I like this album! The best: Brown sugar, Wild horses and Bitch.
A great album. Wild Horses has always been a favourite of mine.
Sådan. Det er sgu et fedt album. Short and to the point Gode rocknumre Wild horses har dog stadigvæk uudnyttet potentiale
Raw, Real, and Awesome. Stones at their best.
What an album. Peak Stones.
A stone cold classic - recorded on the run while touring, Mick Taylor meshes beautifully with Keith Richards to make glorious soulful rock and roll
Stone cold classic.
5.0 + Right up there among RS's greatest albums. Every song is good - from deep cuts like "Moonlight Mile" and "I Got the Blues" to arguably their best ever songs like "Wild Horses."
Man I love Rolling Stones' quieter more jammy songs. This album rules and I will be listening to it more. Moonlight Mile is the best!

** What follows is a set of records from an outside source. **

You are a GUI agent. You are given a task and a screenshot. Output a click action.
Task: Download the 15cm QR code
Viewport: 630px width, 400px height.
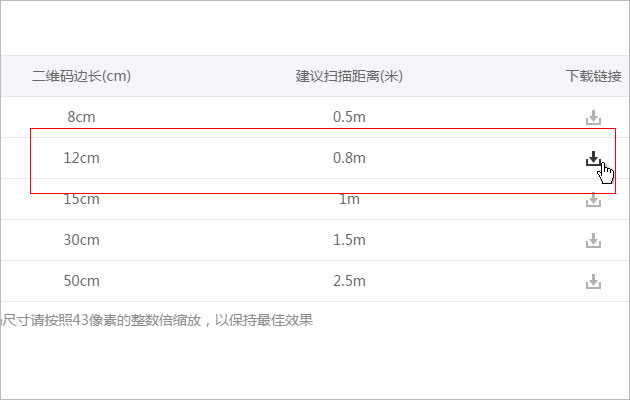(593, 200)
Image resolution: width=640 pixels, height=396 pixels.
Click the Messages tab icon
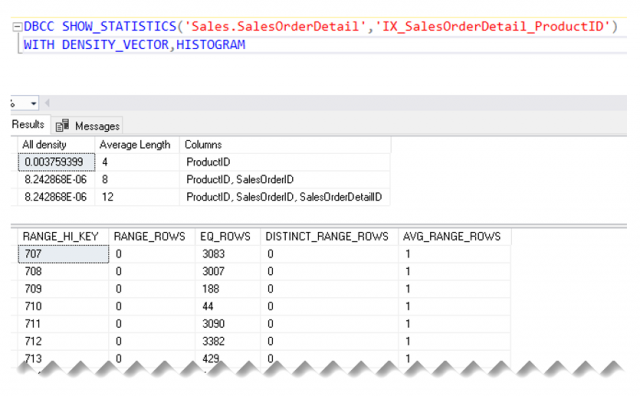point(62,126)
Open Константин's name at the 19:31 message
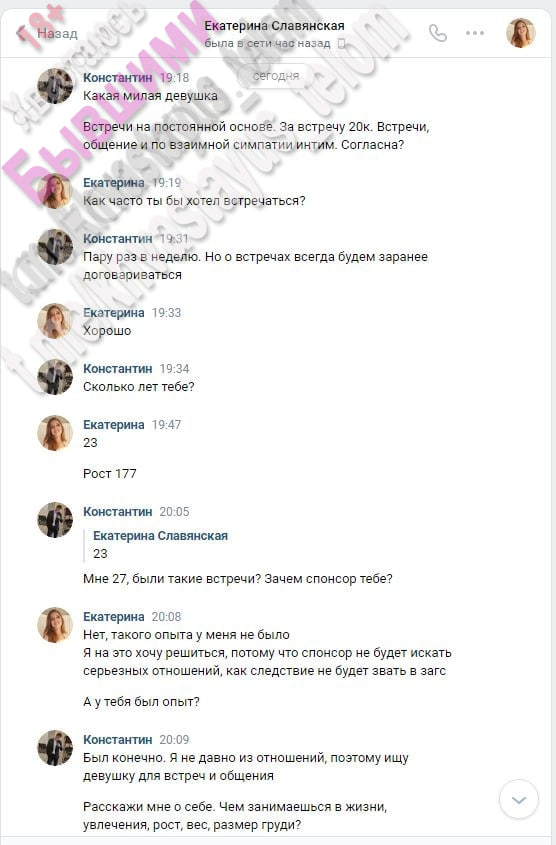Screen dimensions: 556x845 point(117,238)
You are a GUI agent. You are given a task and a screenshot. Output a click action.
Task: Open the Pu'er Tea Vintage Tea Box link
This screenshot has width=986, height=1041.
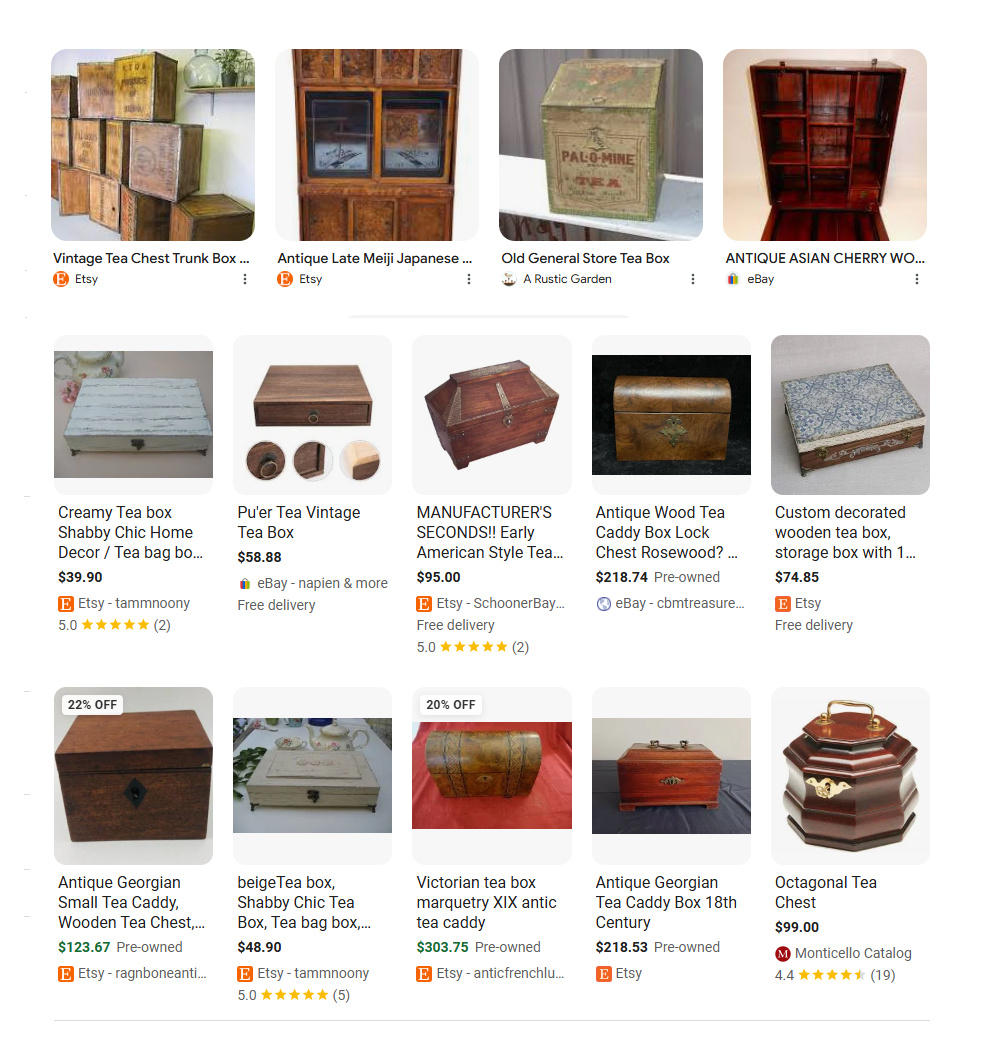tap(299, 522)
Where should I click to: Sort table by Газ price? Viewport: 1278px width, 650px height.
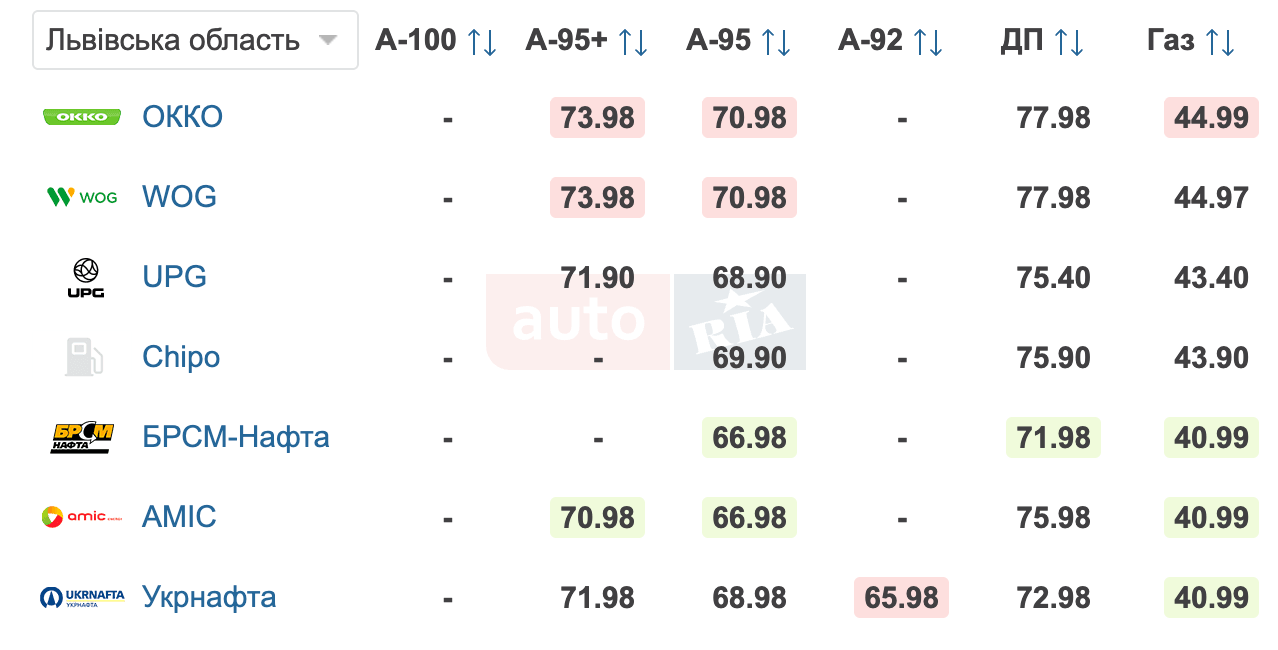(x=1220, y=41)
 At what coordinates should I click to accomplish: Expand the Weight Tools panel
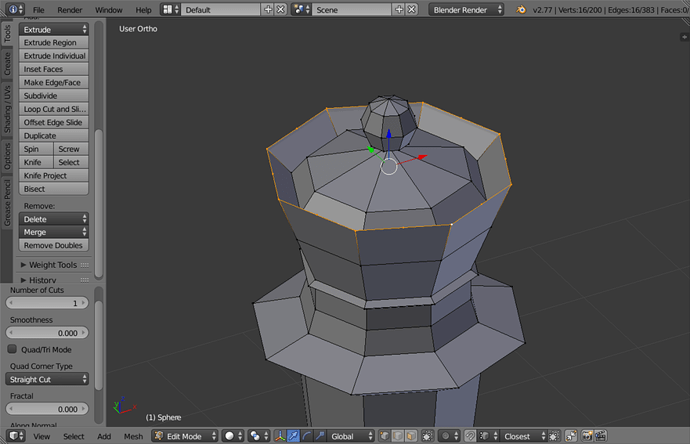[x=52, y=265]
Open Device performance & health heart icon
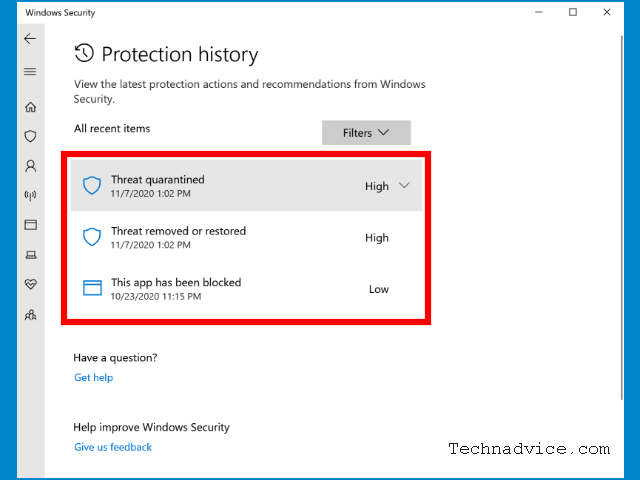This screenshot has height=480, width=640. [x=31, y=284]
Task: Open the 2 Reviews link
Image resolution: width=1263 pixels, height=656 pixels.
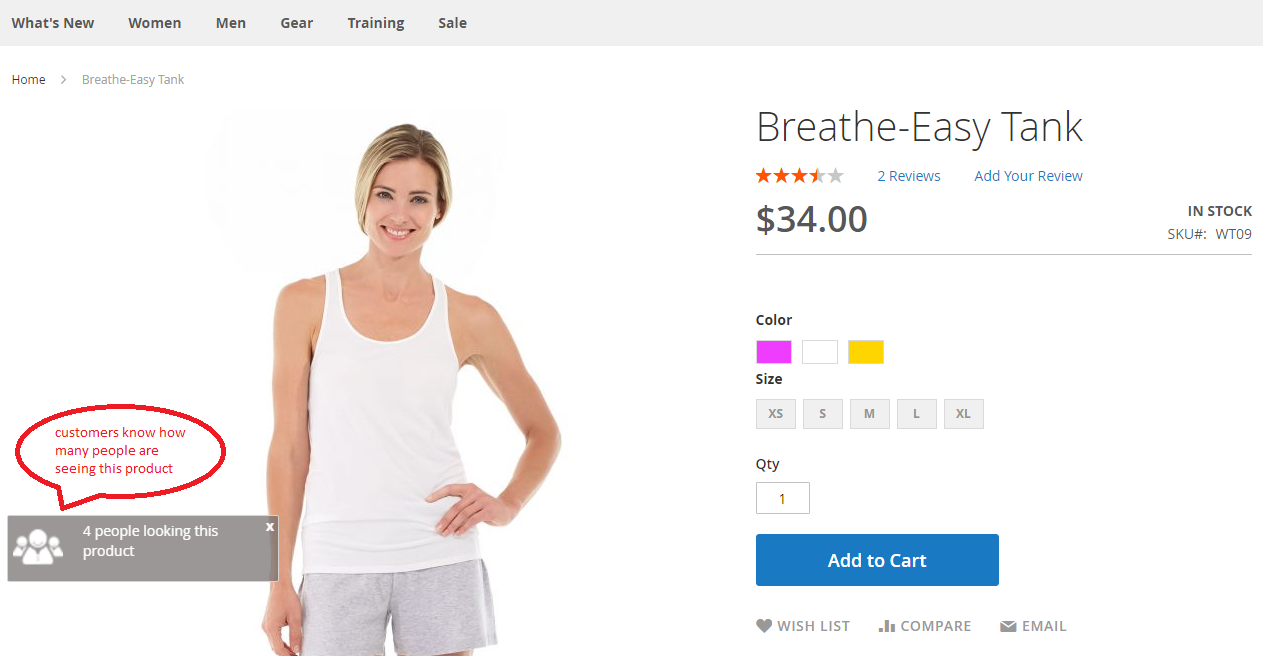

Un dels grans clàssics del rock, merescudament. Del rock pantanós de 'Can't You Hear Me Knocking', un tema a redescobrir cada vegada que s'escolta o 'Brown Sugar', al country rock atemporal de 'Dead Flowers' o 'Moonlight Mile' passant per alguna de les millors balades del rock, com 'Wild Horses' o 'I Got the Blues' o el guiny al passat blues de 'You Gotta Move'... i apart de tot això, com si res, es presenten tres temes tan particulars i màgics com 'Sway', 'Bitch' i la particularíssima 'Sister Morphine'... poques altres recopilacions de cançons es poden apropar a tanta perfecció
All over the place and everything is perfect
My favourite Stones album, from when they were great
Sticky Fingers is a perfect, total package of an album. In my mind when I think about classic albums, this is one of the first ones that comes to mind. It’s everything an album is supposed to be. It was built for long haul listening, for hours and hours of listens and re-listens, and arguments with your friends over the best tracks, and figuring out the lyrics, while you contemplate that cover. Right, that cover. It’s got to be one of the most daring album covers of all time. It’s alluring in its way, but entirely too much. It’s the Rolling Stones of album covers. But that’s just the cover. Dare to look inside, and it’s a real gift. From track one, this album is on fire. That moment the needle drop takes you into that first riff on “Brown Sugar” is one of the most consequential of all time. I can’t think of a more appropriate song to kick off an album, except maybe “Hells Bells” on Back in Black. It’s a strutting, unrepentant masterpiece of a rocker that doesn’t lose a bit of its power, even as our perceptions of the song might change over time. To be clear, I think our perceptions should change of it over time. You can appreciate a song and still critique it. The album has plenty of that sultry, dirty blues, the badass sound that the Stones more or less invented, exemplified in "Bitch" and "Can't You Hear Me Knocking." But then there’s the other stuff, the deeeep Stones of “Sister Morphine,” “Moonlight Mile” and “Dead Flowers.” They aren’t afraid to go dark when they need to, or to hint that there’s some vulnerability hiding under all that bravado. Most of these songs are straight up classics and a joy to listen to. There are a couple of weak ones, but this was an easy 5. Fave Songs (all songs from most to least favorite): Moonlight Mile, Brown Sugar, Dead Flowers, Sway, Bitch, Wild Horses, Can't You Hear Me Knocking, Sister Morphine, I Got the Blues, You Gotta Move
Several all time classic songs. This is arguably their peak.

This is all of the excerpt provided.